[Excerpt]:
# Problems with alternanthera reineckii



## lainealex (Sep 27, 2009)

I am growing all kinds of difficult plants quite easily, such as myrio tuberculatum, rotala wallichii, ludwigia peruensis, ludwigia inclinata, etc etc. But this one, easy to grow plant, alternanthera reineckii, is my most challenging plant. My water is RO with GH booster in it. GH is around 4 to 5, KH is 0 to 1, I use pfertz daily, the full line, substrate is Fluorite, CO2 is pressurized, lighting is compact fluoros @ 5WPG for 8 to 9 hours daily. 

What could be the problem?

The alt rein is crinkled, grows algae, dies back - it's just really not happy.

I have heard other people say they can't grow this plant - is it something about the soft water?

Thanks,

Lainey


----------



## lainealex (Sep 27, 2009)

I just stumbled onto some pictures of my alt rein from a couple of months ago and it was doing really well. The leaves were big and full and there was no algae or crinkling. So something has changed in that tank. The only thing I can think of that happened was that the tank got overgrown for a few weeks and the alt rein was shaded. That's when the problems began. But I didn't think that could be the reason (the shade) because I keep reading that alt rein does OK in shade.

[Goal 1]: Which plants does the opening post of the alternanthera reineckii thread name as difficult ones the poster grows easily?

[Input data]:
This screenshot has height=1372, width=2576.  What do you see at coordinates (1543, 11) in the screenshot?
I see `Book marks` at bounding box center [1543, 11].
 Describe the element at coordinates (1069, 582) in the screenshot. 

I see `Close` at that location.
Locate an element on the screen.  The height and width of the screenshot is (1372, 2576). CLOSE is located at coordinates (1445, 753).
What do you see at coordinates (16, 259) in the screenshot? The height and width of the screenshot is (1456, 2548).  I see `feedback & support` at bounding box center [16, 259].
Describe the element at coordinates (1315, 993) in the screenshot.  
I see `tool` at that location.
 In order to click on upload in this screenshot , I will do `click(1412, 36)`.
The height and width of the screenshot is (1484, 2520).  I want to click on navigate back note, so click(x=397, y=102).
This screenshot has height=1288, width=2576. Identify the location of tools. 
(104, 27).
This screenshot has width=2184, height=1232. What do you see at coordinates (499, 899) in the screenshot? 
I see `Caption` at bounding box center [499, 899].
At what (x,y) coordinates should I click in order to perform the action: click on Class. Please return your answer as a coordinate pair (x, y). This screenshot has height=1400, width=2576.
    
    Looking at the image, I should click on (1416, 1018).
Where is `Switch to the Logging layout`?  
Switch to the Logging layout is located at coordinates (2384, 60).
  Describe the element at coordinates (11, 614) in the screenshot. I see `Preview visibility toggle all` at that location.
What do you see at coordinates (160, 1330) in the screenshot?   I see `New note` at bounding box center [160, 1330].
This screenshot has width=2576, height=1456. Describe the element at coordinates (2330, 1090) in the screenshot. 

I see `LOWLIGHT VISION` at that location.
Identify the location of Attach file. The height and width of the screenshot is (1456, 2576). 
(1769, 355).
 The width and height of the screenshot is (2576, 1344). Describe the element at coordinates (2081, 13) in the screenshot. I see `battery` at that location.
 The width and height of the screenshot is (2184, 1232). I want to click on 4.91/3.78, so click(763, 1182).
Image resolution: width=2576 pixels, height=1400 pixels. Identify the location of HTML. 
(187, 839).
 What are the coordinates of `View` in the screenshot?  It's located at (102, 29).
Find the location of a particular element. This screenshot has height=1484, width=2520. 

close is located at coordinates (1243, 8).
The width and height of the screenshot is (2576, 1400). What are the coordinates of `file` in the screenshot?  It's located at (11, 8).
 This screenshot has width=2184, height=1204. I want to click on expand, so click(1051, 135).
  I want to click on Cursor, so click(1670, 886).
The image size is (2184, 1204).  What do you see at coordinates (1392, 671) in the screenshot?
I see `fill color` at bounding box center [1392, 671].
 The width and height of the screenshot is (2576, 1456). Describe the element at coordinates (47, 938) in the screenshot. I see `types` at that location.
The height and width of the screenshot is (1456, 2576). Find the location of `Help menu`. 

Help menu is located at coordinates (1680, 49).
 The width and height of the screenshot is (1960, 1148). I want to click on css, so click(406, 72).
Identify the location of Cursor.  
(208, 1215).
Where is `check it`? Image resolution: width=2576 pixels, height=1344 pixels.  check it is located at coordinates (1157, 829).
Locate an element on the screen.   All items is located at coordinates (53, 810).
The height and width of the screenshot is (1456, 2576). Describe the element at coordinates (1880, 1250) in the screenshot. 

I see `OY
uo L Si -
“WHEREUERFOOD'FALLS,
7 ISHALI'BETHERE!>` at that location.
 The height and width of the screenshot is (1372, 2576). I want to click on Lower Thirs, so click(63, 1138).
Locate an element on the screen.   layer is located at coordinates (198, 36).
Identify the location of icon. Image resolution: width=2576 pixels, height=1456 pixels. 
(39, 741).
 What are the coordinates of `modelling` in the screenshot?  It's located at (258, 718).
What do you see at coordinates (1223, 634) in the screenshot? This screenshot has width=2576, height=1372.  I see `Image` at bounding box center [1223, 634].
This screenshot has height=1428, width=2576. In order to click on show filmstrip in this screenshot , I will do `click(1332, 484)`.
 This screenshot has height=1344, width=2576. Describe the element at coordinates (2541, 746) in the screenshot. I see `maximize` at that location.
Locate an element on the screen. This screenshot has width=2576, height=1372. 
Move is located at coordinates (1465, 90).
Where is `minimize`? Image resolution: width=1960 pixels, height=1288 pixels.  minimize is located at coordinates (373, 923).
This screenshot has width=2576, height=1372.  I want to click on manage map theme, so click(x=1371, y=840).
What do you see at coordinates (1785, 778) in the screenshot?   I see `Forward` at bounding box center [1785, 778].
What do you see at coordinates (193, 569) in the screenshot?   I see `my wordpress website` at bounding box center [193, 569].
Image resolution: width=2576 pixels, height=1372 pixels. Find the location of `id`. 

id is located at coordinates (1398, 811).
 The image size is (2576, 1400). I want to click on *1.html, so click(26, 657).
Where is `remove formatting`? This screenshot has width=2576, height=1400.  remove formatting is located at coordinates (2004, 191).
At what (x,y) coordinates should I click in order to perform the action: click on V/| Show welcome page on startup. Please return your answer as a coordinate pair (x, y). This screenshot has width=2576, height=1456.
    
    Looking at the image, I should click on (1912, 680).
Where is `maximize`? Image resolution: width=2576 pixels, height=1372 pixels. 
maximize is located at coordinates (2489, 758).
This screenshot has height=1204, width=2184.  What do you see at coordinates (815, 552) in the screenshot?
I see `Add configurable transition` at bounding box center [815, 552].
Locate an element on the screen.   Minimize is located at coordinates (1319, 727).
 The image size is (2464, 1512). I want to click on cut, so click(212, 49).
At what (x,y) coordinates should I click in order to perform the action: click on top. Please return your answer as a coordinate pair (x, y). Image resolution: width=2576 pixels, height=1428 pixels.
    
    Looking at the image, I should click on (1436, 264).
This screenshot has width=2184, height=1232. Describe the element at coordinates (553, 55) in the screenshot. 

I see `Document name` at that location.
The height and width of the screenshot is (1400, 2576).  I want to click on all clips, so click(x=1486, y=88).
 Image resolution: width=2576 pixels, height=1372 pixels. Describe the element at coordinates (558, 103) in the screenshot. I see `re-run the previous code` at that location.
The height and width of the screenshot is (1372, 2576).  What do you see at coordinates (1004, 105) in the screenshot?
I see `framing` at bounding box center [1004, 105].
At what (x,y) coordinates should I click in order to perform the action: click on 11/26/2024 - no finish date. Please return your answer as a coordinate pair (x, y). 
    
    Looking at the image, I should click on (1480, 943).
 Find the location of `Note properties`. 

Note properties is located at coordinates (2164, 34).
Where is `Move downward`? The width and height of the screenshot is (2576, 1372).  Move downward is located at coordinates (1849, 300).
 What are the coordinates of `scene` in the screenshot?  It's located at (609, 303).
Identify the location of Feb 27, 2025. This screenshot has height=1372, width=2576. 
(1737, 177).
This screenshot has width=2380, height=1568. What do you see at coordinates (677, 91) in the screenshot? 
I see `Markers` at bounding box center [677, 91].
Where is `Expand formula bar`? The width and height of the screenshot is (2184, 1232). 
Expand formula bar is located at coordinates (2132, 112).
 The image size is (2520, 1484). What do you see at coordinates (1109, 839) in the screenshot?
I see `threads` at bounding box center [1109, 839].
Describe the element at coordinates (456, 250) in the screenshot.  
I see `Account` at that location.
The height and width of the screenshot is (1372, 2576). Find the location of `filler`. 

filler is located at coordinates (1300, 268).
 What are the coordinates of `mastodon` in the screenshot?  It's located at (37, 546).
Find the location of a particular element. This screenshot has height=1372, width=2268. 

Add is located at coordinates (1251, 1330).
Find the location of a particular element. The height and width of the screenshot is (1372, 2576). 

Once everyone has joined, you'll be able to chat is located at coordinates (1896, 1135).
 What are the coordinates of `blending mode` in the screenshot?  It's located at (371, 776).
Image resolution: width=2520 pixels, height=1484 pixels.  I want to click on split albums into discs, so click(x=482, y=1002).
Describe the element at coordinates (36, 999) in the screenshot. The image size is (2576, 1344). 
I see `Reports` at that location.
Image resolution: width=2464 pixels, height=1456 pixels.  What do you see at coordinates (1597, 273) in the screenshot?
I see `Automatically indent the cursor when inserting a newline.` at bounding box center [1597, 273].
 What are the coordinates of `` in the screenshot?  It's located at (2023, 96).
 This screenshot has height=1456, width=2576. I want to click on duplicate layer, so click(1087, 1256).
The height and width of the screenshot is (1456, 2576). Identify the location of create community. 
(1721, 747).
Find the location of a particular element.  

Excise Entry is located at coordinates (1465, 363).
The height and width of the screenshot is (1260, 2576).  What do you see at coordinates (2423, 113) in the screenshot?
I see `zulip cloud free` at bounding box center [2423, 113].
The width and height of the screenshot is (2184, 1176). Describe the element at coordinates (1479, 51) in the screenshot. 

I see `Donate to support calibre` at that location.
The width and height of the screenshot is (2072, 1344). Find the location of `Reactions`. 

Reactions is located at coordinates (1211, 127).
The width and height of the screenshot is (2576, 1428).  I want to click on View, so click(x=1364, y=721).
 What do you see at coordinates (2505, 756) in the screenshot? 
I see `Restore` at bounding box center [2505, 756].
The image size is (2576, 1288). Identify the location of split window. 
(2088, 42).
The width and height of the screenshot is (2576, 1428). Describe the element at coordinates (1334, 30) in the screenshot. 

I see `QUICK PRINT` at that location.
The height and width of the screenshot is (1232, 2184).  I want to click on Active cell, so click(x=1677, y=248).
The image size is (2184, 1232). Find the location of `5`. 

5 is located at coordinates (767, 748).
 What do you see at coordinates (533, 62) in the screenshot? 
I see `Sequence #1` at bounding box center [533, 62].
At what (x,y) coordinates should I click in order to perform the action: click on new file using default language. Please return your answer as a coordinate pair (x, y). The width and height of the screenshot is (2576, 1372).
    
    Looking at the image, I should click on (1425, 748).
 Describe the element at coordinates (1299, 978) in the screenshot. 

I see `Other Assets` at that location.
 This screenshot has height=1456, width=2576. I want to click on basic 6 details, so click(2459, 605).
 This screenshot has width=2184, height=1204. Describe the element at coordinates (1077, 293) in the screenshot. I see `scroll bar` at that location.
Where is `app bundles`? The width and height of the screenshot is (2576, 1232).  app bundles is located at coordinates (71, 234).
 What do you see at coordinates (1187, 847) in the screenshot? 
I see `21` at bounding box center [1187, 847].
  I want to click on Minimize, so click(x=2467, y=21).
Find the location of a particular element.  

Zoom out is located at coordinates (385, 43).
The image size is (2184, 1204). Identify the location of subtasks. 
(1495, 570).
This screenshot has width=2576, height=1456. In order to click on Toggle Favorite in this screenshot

[Goal 2]: Could you reproduce the stretch of the listing from its first line through the line that contains "Looking at the image, I should click on (1416, 1018)."?

[Written reply 1]:
- myrio tuberculatum
- rotala wallichii
- ludwigia peruensis
- ludwigia inclinata

[Written reply 2]:
This screenshot has height=1372, width=2576.  What do you see at coordinates (1543, 11) in the screenshot?
I see `Book marks` at bounding box center [1543, 11].
 Describe the element at coordinates (1069, 582) in the screenshot. 

I see `Close` at that location.
Locate an element on the screen.  The height and width of the screenshot is (1372, 2576). CLOSE is located at coordinates (1445, 753).
What do you see at coordinates (16, 259) in the screenshot? The height and width of the screenshot is (1456, 2548).  I see `feedback & support` at bounding box center [16, 259].
Describe the element at coordinates (1315, 993) in the screenshot.  
I see `tool` at that location.
 In order to click on upload in this screenshot , I will do `click(1412, 36)`.
The height and width of the screenshot is (1484, 2520).  I want to click on navigate back note, so click(x=397, y=102).
This screenshot has height=1288, width=2576. Identify the location of tools. 
(104, 27).
This screenshot has width=2184, height=1232. What do you see at coordinates (499, 899) in the screenshot? 
I see `Caption` at bounding box center [499, 899].
At what (x,y) coordinates should I click in order to perform the action: click on Class. Please return your answer as a coordinate pair (x, y). This screenshot has height=1400, width=2576.
    
    Looking at the image, I should click on (1416, 1018).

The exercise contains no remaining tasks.